Menu
[not needed anymore- removed by CK]
Is there an open issue that would just detect that the sentence is a duplicate and show a warning in such case?
[not needed anymore- removed by CK]
It should be fairly easy to normalize sentences in some respects. For example, all white-space characters could be normalized to plain ASCII space. Maybe some languages would need specialized rules, but still. It should in fact happen before a sentence is stored in the database.
I believe some people take great pain in using proper spacing character, for example non-braking space, around % in German, so forcing plain space might be wrong approach. However, maybe merging script could report sentences that differ only by a single letter? So admin can decide what to do with it.
This is an interesting point. I didn't even know about the % sign rules in other languages.
Differing by one letter is too narrow a solution. What about sentences differing by two letters?
Maybe normalization rules should be defined strictly per language and not employed until confirmed to be correct.
There is also always possibility to normalize for the sake of comparing sentences, but that that normalization is not carried out as a final version of the sentence. For example, always using plain space in comparisons, but if sentence use non-breaking space, leave it (as a principle to leave more complex one as a chosen example to survive deduplication process, and use simpler as normalized variant). But, it can get messy, that is: it could bring more problems. It is hard job.

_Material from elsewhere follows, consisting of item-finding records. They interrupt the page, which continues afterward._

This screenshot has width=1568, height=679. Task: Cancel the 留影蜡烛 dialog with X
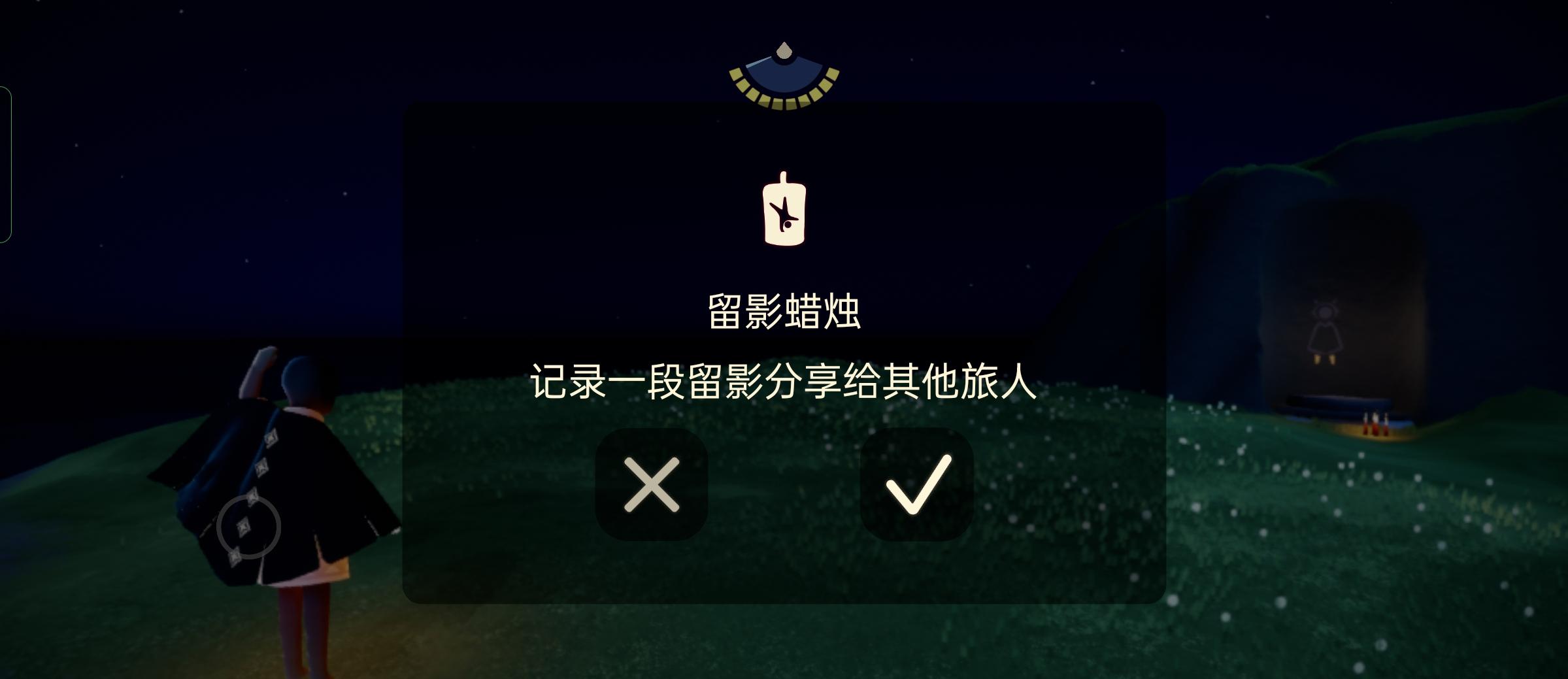point(651,484)
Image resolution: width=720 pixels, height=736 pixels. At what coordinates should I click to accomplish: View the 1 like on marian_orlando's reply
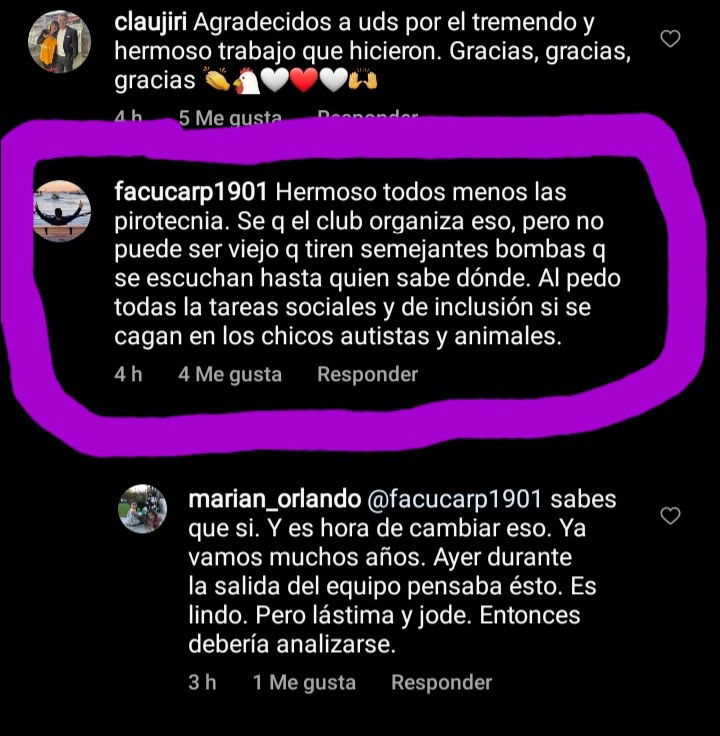[304, 682]
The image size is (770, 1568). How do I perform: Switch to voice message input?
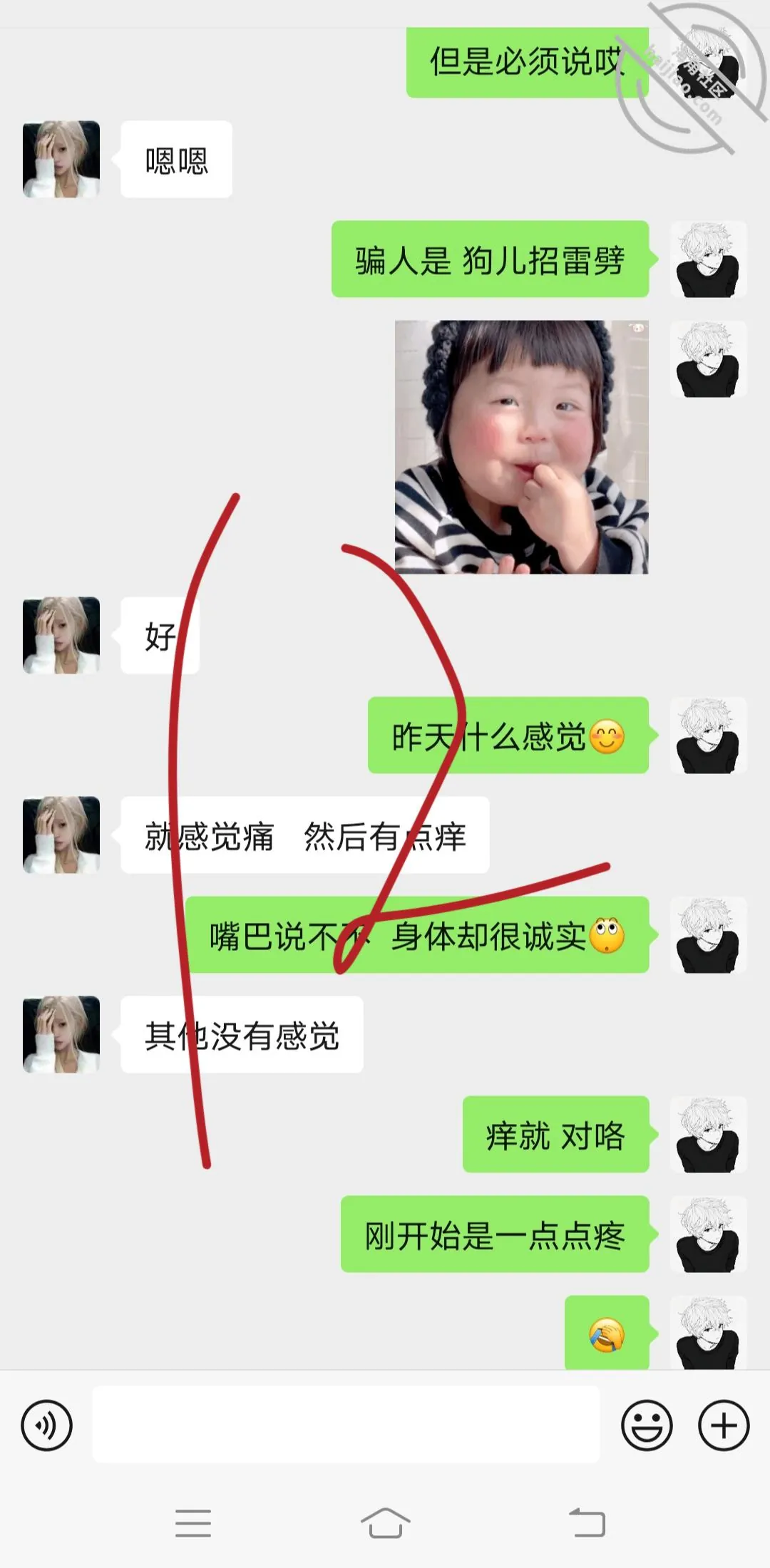pos(47,1425)
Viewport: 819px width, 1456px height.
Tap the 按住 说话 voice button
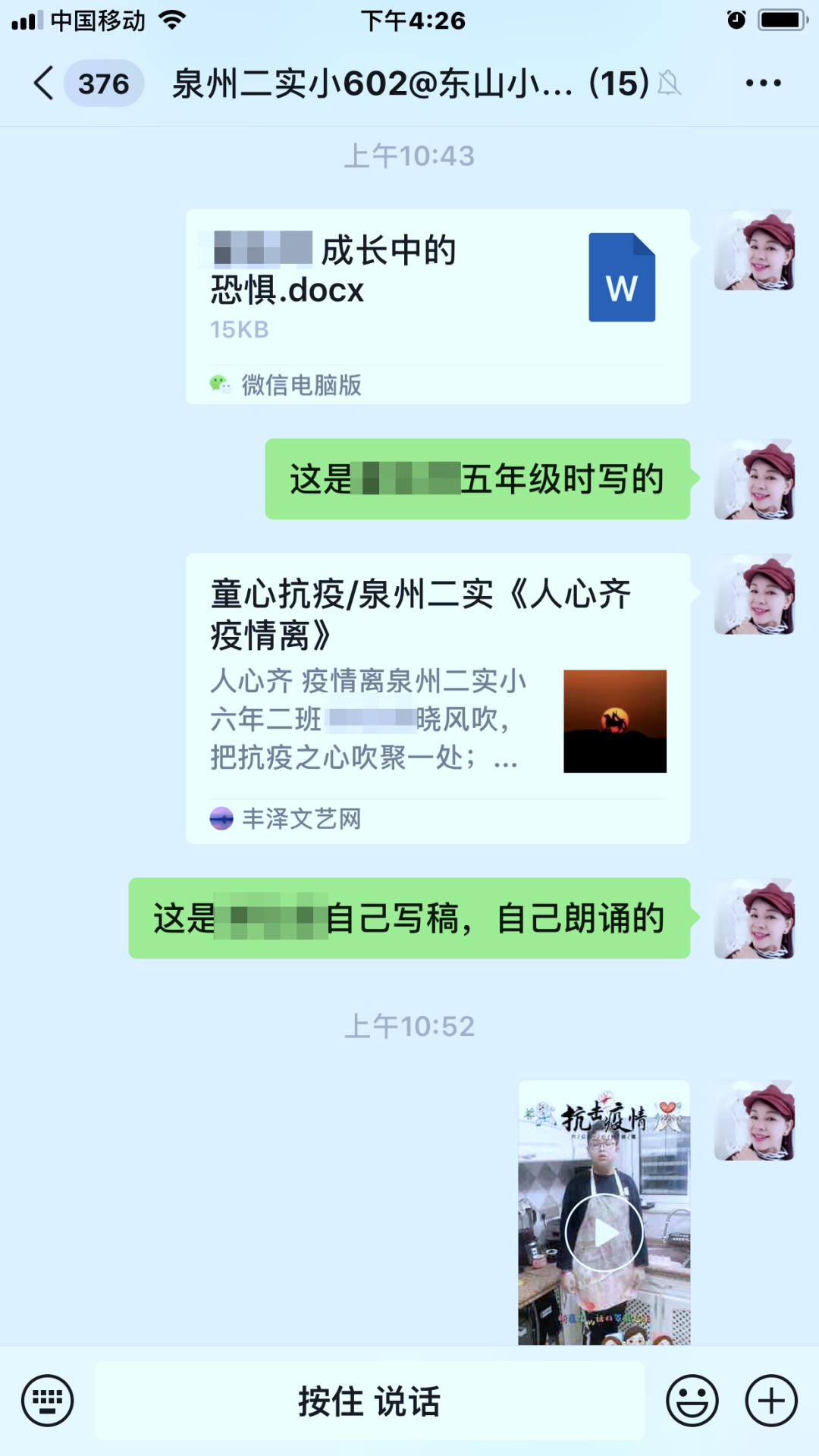pyautogui.click(x=369, y=1401)
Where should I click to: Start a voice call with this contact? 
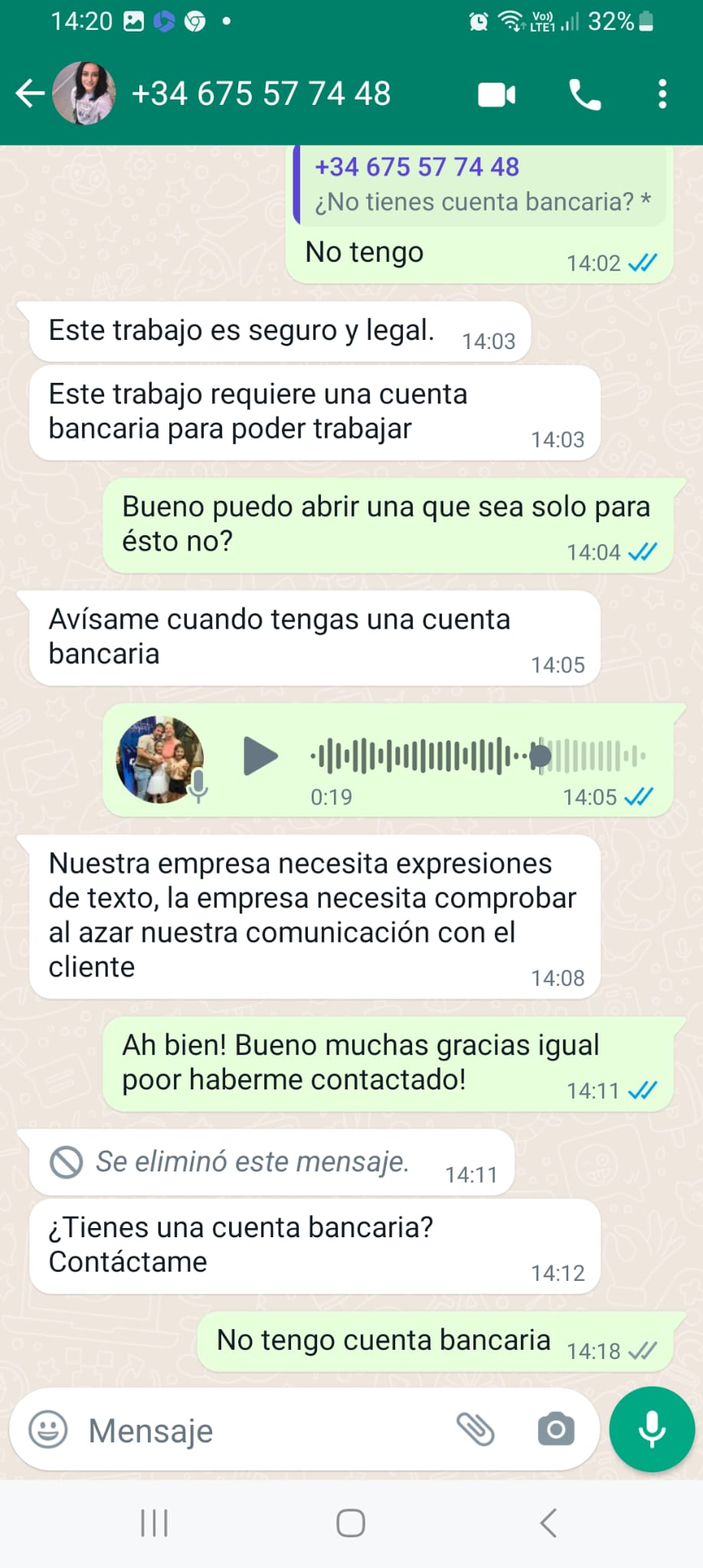(584, 95)
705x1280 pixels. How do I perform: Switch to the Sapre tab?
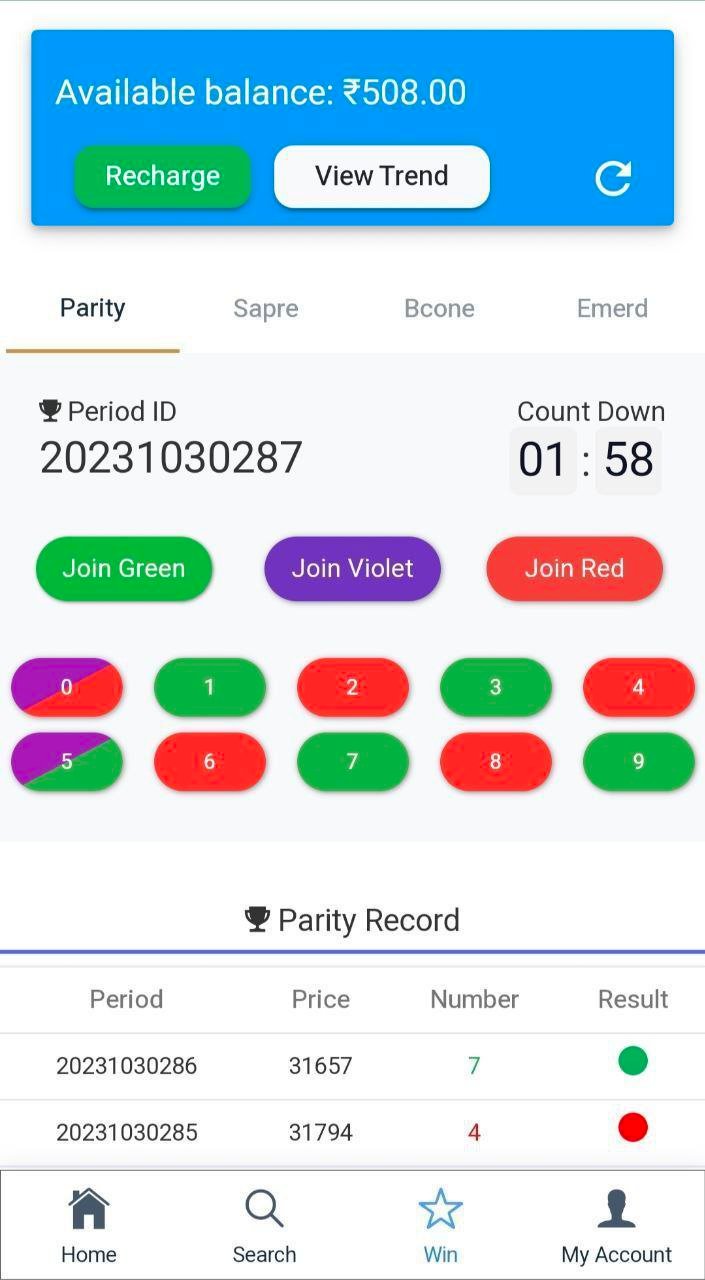tap(265, 309)
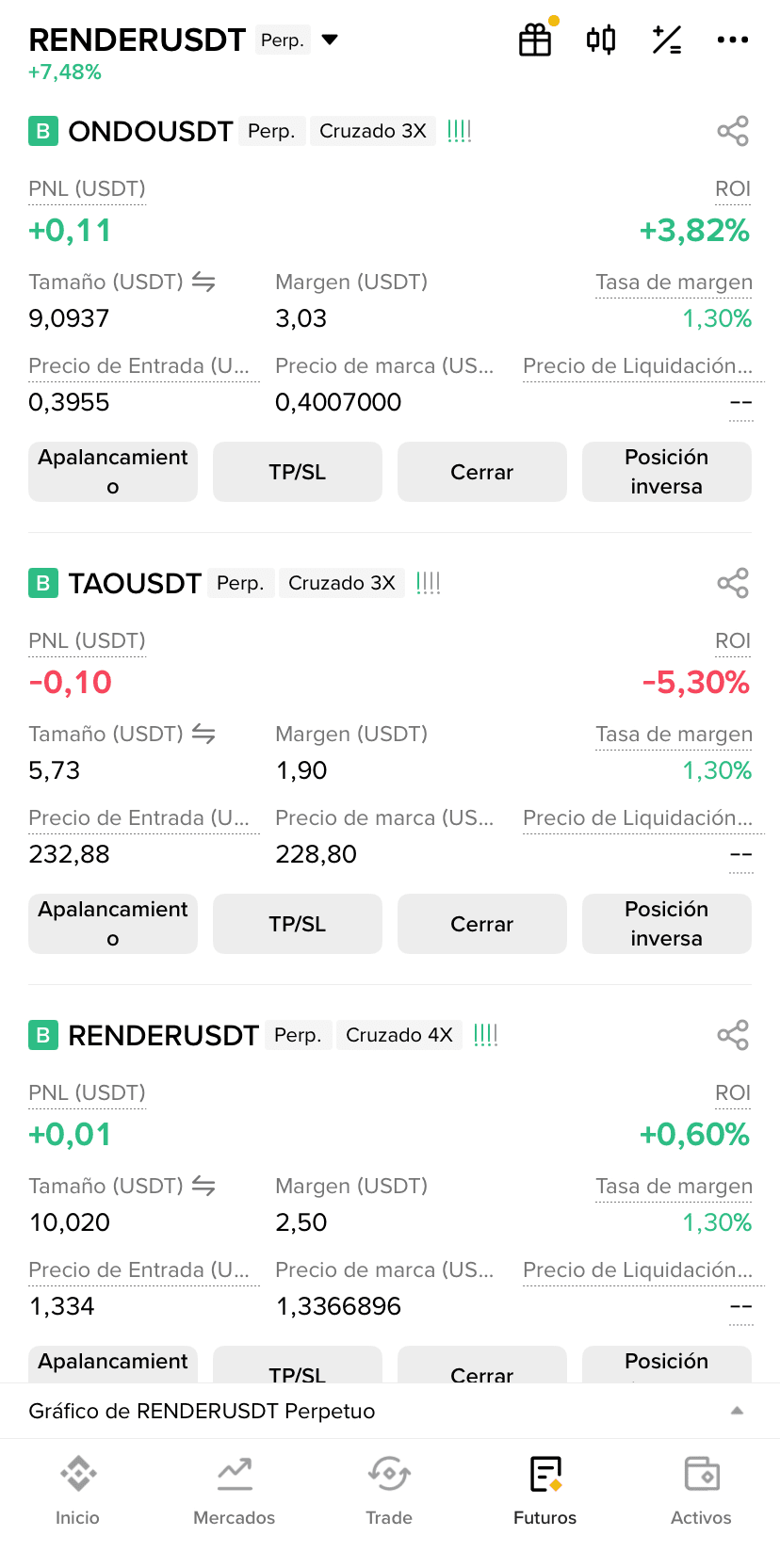Go to the Inicio tab
Screen dimensions: 780x1568
coord(77,1490)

That would be the best approach in my humble opinion. What kind of problems are you thinking about?
As usual: finding a balance is the key. What if we got several duplicates, but every one has slightly different issue with it? Which one is a good representation of that group of probable duplicates? Other thing: what if one start with a wrong idea that as a normalization prototype we could remove all the interpunctions and than compare things (we can't) - causing huge falsely identified duplicates... So, what we can use for certain as a duplicate, and what we cant. If only a "space" would be the only problem here, but I guess it would be a good start (and I guess, various sorts of hyphens, multiple consecutive signs like !!!, etc)...
The differences between the 2 spaces is one is a normal space and the other is non-breaking space.
I should be using non-breaking spaces before double-points :;?!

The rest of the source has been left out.